LABOUR MPs should "hold firm" and vote down a Brexit deal Theresa May brings back to Parliament, Tony Blair has said.

The Prime Minister hopes to win over dozens of wavering Labour MPs because she may have to depend on their votes due to a potential revolt in the Tory ranks.

But Mr Blair suggested Labour should instead seek to create a "blockage" at Westminster which could result in the British public being given a final "definitive" say on the outcome of the Brexit process.

Mr Blair's comments, at an event in London, came as research commissioned by his Institute for Global Change indicated the economy would suffer a major hit as a result of the service sector being outside the single market, as envisaged by Mrs May's Chequers plan.

Labour seems set to oppose any deal based on Chequers, with the hope of forcing a general election or, failing that, keeping all options including a referendum on the table.

Mr Blair said the Conservatives would be "suicidal" to have a Brexit election but suggested they may back a so-called People's Vote.

He said Mrs May was caught in a dilemma between a soft Brexit which would disappoint Leave supporters or a more decisive break from Brussels which would hit the economy.

In a message to Labour MPs he said: "I would advise them to hold firm against Brexit because either of these choices are unpalatable.

"If there is no way round this dilemma then you are going to come back with a deal that is going to be unpalatable for one of two reasons - either because people will say 'what on earth is the point of having Brexit if you are still bound by the rules?'.

"On the other hand, if you come back with what is essentially a Canada-style free-trade agreement that is going to do immense damage because you are going to have to recreate and restructure your relationships."

He acknowledged the prospect of voting down a deal would cause even greater uncertainty and was "really difficult".

But he added: "The alternatives are all worse because if you do get to a blockage in Parliament, that's what opens up the possibility of going back to the people.

"There's a huge debate about this, whether it's right or wrong. My view is this only happens if there's a blockage in Parliament, but if there is blockage in Parliament it's a very simple argument."

He said that "this referendum would be definitive, in my view", explaining that unlike in 2016 the public and politicians would have had more than two years' experience of grappling with the issues.

It was an "open question" what would be on the ballot paper, but abandoning Brexit altogether and remaining in the European Union should be available as a choice - and he suggested Brussels would make a "much more attractive offer" to the UK on terms for staying in.

Mr Blair suggested Labour MPs worried about their leave-supporting voters should be saying "Brexit is not going to solve your problems" and instead offer alternative solutions.

His institute published analysis by the National Institute of Economic and Social Research (NIESR) indicating the impact Brexit could have on the UK's prized service sector.

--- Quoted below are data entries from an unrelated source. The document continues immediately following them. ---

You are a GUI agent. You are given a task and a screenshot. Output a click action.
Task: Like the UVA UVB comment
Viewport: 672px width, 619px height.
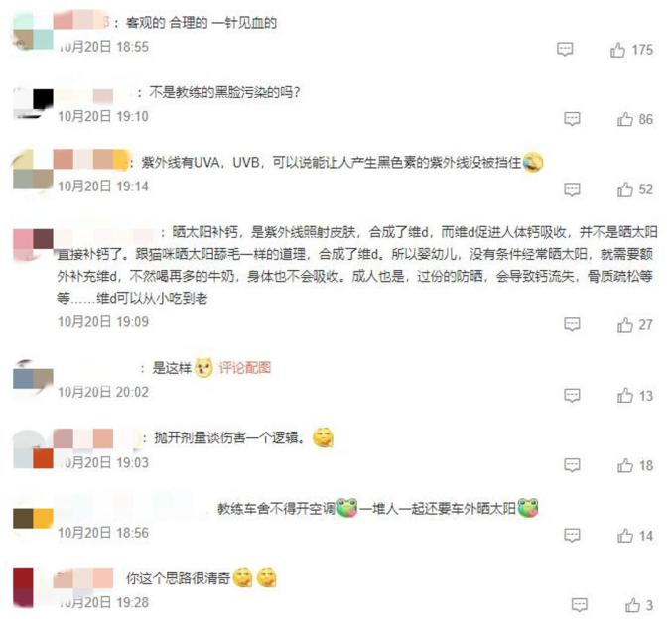point(625,189)
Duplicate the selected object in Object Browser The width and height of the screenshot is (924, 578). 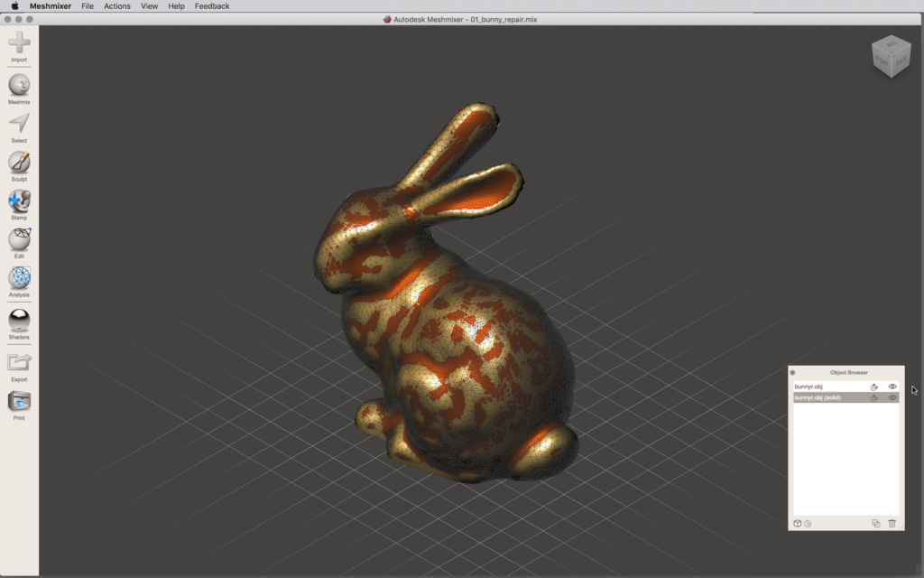pos(875,523)
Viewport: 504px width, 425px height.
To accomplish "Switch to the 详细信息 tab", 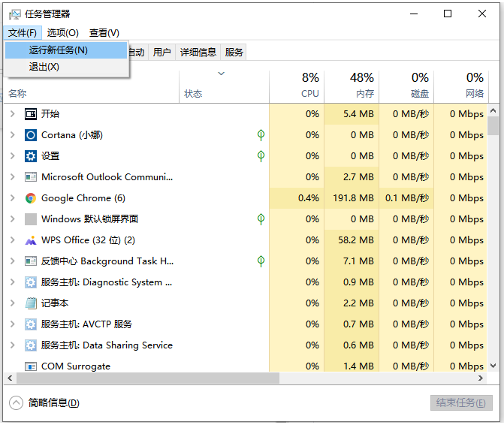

Crashing out and trading on World Trade Organisation (WTO) terms would see GDP 4.91% lower in 12 years' time than if Britain remained in the customs union and single market.

Even Theresa May's so-called Chequers deal would see GDP take a 4.13% hit, the research suggested.

Mr Blair said: "The report shows the economic impact of the exclusion from the Single Market just for services. Using the NIESR baseline we calculate that this will amount to £17 billion in lost revenue by 2030, or double Britain's present contribution to the EU.

"Many people may think that though the short term impact of Brexit will be severe, we will swiftly recover. This analysis demonstrates that this is not the case.

"The pain will go on for a long time and will only be reduced by radical measures of deregulation and cost saving to improve Britain's competitive advantage with Europe, which run in precisely the opposite direction of the policies now advocated by both main political parties."